§ PROBLEM TO SOLVE: Using the listing below, extract each line that has the word "agent" in it.

§ DATASET:
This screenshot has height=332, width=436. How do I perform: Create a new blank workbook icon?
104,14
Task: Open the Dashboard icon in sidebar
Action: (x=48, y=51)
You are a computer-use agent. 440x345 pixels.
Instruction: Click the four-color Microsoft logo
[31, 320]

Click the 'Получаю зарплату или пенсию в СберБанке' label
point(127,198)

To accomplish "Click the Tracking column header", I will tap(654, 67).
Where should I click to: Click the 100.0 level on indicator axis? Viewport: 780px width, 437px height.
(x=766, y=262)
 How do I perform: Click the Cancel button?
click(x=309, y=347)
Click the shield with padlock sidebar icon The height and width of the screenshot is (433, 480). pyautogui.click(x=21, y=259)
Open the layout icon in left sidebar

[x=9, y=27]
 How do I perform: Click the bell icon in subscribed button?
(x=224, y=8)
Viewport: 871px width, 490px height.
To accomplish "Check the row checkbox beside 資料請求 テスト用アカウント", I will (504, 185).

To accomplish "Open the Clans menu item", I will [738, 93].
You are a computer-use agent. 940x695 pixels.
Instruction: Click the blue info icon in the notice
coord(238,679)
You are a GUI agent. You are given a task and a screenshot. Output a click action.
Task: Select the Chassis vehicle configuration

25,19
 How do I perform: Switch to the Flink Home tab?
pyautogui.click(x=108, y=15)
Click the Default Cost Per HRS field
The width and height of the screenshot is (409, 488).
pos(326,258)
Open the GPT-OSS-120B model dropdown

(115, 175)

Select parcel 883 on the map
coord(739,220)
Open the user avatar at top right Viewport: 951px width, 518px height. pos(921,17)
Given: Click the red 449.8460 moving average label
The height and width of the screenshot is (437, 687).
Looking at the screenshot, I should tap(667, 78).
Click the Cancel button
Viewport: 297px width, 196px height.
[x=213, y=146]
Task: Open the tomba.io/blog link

§ REPLY TO THE EXERCISE:
You are a computer-use agent. 440x345 pixels.
You are a computer-use agent. 940x695 pixels.
You are a GUI agent. You are given a task and a screenshot. Output a click action.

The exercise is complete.